ENTRIES SHOWN.
....................

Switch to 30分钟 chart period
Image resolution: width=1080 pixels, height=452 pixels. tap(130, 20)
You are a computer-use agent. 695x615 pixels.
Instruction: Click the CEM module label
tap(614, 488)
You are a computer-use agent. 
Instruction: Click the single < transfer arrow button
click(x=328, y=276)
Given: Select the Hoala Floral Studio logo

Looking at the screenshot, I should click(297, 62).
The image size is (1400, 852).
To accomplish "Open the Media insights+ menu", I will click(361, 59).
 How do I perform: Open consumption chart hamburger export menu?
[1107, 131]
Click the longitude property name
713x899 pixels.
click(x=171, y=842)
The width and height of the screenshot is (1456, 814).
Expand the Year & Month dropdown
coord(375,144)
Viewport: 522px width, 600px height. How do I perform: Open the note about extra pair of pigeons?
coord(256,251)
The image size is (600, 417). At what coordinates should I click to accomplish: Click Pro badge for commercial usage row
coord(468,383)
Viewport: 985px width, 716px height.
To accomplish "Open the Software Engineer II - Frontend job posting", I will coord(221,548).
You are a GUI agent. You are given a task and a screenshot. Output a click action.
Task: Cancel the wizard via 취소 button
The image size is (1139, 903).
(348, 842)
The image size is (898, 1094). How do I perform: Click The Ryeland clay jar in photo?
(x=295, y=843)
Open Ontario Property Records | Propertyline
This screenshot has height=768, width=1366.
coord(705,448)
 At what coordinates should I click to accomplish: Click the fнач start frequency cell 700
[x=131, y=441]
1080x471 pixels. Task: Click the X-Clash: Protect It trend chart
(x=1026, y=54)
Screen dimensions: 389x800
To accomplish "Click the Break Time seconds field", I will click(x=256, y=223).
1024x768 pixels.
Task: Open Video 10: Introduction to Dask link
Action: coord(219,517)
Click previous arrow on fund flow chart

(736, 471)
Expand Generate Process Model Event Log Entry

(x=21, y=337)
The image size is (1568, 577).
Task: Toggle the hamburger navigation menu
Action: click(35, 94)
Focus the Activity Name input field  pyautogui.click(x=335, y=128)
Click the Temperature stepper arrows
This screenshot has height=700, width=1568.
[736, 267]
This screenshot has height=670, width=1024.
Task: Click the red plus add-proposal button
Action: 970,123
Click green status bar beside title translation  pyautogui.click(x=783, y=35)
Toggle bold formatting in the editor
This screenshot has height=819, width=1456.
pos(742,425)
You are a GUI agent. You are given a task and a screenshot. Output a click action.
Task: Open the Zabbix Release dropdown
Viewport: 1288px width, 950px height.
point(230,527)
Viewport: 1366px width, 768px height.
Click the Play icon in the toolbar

....................

TASK BRIEF. Copy the material verbatim, starting at its first line and ending at the line that contains "(x=1026, y=54)".

FINAL RESULT.
Switch to 30分钟 chart period
Image resolution: width=1080 pixels, height=452 pixels. tap(130, 20)
You are a computer-use agent. 695x615 pixels.
Instruction: Click the CEM module label
tap(614, 488)
You are a computer-use agent. 
Instruction: Click the single < transfer arrow button
click(x=328, y=276)
Given: Select the Hoala Floral Studio logo

Looking at the screenshot, I should click(297, 62).
The image size is (1400, 852).
To accomplish "Open the Media insights+ menu", I will click(361, 59).
 How do I perform: Open consumption chart hamburger export menu?
[1107, 131]
Click the longitude property name
713x899 pixels.
click(x=171, y=842)
The width and height of the screenshot is (1456, 814).
Expand the Year & Month dropdown
coord(375,144)
Viewport: 522px width, 600px height. How do I perform: Open the note about extra pair of pigeons?
coord(256,251)
The image size is (600, 417). At what coordinates should I click to accomplish: Click Pro badge for commercial usage row
coord(468,383)
Viewport: 985px width, 716px height.
To accomplish "Open the Software Engineer II - Frontend job posting", I will coord(221,548).
You are a GUI agent. You are given a task and a screenshot. Output a click action.
Task: Cancel the wizard via 취소 button
The image size is (1139, 903).
(348, 842)
The image size is (898, 1094). How do I perform: Click The Ryeland clay jar in photo?
(x=295, y=843)
Open Ontario Property Records | Propertyline
This screenshot has height=768, width=1366.
coord(705,448)
 At what coordinates should I click to accomplish: Click the fнач start frequency cell 700
[x=131, y=441]
1080x471 pixels. Task: Click the X-Clash: Protect It trend chart
(x=1026, y=54)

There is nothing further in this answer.